傷害適用し懲役7年判決 強盗致傷罪認めず 地裁

 現金を奪うため路上で4人の男性を次々と襲ってけがを負わせたとして、強盗致傷などの罪に問われた東京都新宿区、鈴木一盛被告(33)の裁判員裁判で、横浜地裁(近藤宏子裁判長)は8日、「被告に(現金の)強取の目的が認められない」として強盗致傷罪を適用せず、傷害罪などで懲役7年(求刑懲役12年)の判決を言い渡した。

 判決によると、被告は昨年5月18日午後11時半から19日午前1時ごろまでの間、川崎市麻生区の路上で、通行人の男性4人をハンマーで殴るなどして重軽傷を負わせた。
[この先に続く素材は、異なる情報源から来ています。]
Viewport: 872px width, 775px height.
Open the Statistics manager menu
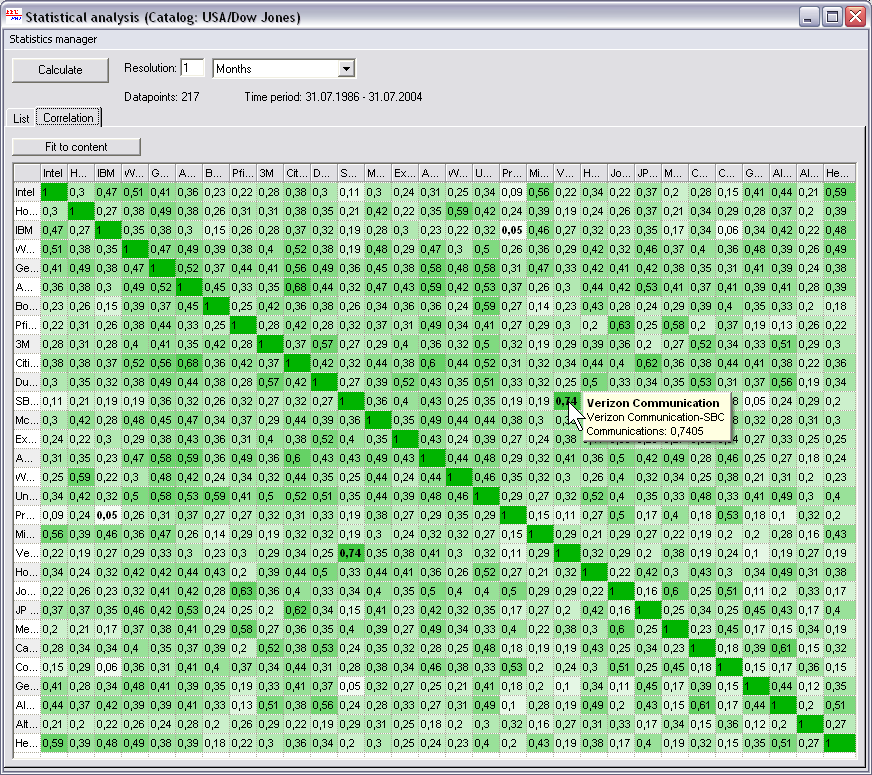coord(53,39)
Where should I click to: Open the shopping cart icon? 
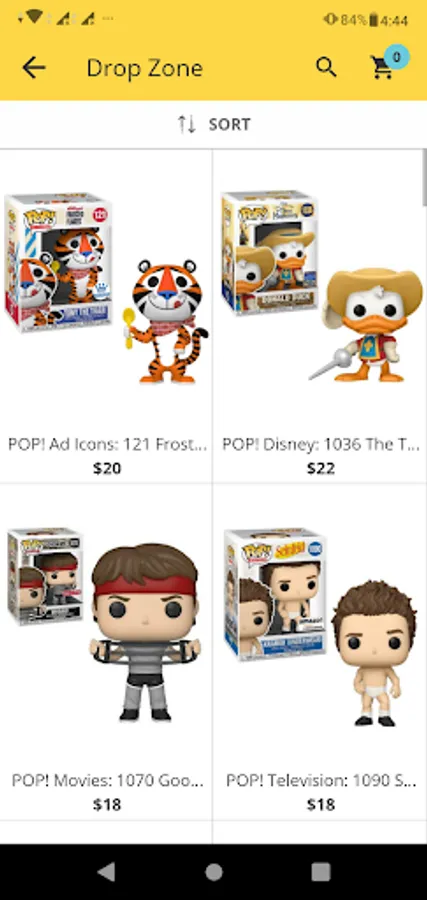click(x=382, y=68)
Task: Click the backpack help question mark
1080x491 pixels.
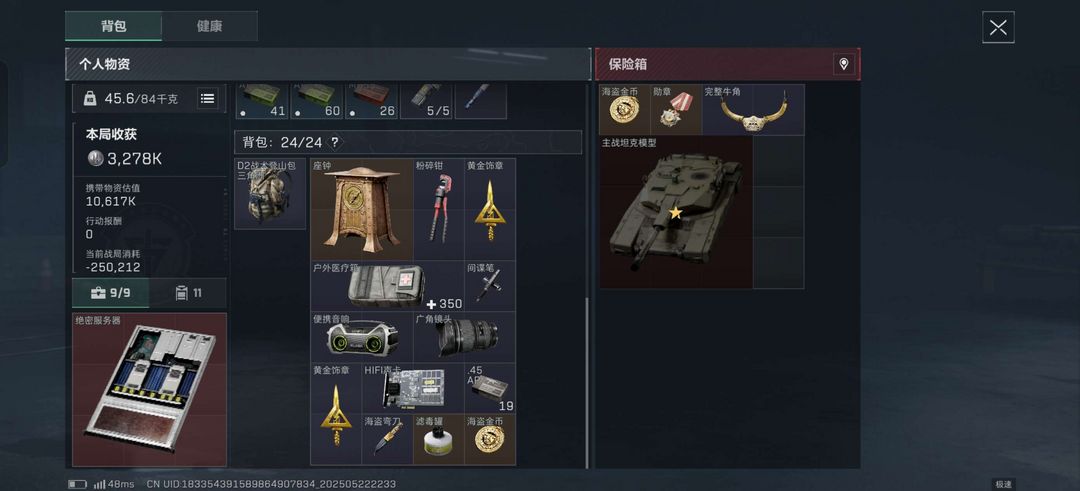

うち1人からは、暴行後に現金1万1千円を奪った。

 公判で検察側は一連の暴行はいずれも現金が目的だったと主張したが、近藤裁判長はこのうち3人への暴行について、「被告に強取の目的をうかがわせる言動は見当たらない」と指摘。実際に現金を奪った1人の事件についても、「暴行を終えた後に強取の目的が生じた可能性がある」として、傷害罪と強盗罪の併合罪が妥当とした。

 その上で、「被告は職場での出来事で抱いた憤まんから、八つ当たり的に事件に及んだ可能性も考えられる。動機は極めて身勝手で厳しい非難に値する」と量刑理由を述べた。